T-Mobile and MetroPCS announced today that they have come to an agreement to merge the two companies. The combined entity will use the T-Mobile brand and will have a total of 42.5 million subscribers. While it won't change the dynamic of its current position in the U.S. market (it's #4), it will gain access to more space on the airwaves. T-Mobile USA’s German parent, Deutsche Telekom AG, will hold a 74 percent stake in the new entity, while MetroPCS Communications shareholders will own the remaining 26 percent. MetroPCS shareholders will also receive a payment of right around $1.5 billion.
"We are committed to creating a sustainable and financially viable national challenger in the U.S., and we believe this combination helps us deliver on that commitment," Deutsche Telekom CEO Rene Obermann said in a statement.
While the telecoms might be delighted to make the announcement, advocacy group Free Press issued a statement saying that the FCC must do a better job of making sure this merger is good for consumers.

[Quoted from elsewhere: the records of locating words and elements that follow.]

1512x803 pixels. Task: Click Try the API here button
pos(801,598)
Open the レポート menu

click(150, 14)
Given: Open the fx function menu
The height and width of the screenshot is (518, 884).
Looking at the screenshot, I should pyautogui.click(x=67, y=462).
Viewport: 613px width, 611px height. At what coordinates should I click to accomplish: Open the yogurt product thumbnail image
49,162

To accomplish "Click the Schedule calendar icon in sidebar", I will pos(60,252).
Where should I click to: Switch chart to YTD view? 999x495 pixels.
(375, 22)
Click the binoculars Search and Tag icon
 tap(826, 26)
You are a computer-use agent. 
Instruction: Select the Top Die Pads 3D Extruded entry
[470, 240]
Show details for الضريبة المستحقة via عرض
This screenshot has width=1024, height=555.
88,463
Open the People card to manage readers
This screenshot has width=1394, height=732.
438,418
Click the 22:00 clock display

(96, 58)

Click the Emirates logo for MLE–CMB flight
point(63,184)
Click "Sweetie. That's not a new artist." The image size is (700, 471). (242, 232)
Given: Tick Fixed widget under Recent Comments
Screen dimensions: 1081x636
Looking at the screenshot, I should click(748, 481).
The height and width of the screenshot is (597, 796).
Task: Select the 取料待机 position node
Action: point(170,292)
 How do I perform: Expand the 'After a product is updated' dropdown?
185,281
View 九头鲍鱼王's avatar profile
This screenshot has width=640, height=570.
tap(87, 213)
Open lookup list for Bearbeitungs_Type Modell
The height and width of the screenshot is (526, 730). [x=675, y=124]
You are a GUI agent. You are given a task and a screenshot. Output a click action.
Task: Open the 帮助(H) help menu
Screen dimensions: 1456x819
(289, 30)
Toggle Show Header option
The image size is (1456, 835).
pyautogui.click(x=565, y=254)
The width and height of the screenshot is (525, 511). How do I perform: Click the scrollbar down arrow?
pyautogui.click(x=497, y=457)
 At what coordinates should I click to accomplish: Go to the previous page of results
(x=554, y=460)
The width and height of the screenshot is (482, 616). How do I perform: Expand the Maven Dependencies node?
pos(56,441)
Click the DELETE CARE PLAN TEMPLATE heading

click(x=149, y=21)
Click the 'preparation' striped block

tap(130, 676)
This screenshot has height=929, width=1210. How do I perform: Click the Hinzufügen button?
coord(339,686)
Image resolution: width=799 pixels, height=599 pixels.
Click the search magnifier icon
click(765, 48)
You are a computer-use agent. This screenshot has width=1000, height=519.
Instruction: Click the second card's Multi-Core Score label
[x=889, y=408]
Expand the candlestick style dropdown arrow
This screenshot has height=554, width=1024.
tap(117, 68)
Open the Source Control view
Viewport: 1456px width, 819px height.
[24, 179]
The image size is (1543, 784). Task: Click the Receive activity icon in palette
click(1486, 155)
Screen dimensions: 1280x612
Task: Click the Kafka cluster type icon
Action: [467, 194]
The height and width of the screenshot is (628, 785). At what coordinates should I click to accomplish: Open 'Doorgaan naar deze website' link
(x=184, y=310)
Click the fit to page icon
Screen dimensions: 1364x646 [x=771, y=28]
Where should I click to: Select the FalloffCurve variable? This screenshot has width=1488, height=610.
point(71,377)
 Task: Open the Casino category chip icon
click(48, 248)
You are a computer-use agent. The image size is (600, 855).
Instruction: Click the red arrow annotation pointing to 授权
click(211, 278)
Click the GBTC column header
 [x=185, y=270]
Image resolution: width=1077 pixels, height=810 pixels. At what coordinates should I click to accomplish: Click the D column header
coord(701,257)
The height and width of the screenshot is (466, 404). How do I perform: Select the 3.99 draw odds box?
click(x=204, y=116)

"Wireless consumers have long suffered in an uncompetitive market. We need stronger competitors to push back against the AT&T-Verizon juggernaut, ones that will force these carriers to compete on price and service quality," said Free Press Policy Director Matt Wood. "But consolidation at the bottom between a regional prepaid carrier and the last-place national carrier is not going to fix all of the problems in our wireless market. The FCC is going to have to formulate bold public policies to bring consumers the relief they need."
The FCC will have to approve the deal and it may require further investigation by the FTC as well. In addition the FCC may put conditions on the deal prior to its approval, like rules related to net neutrality.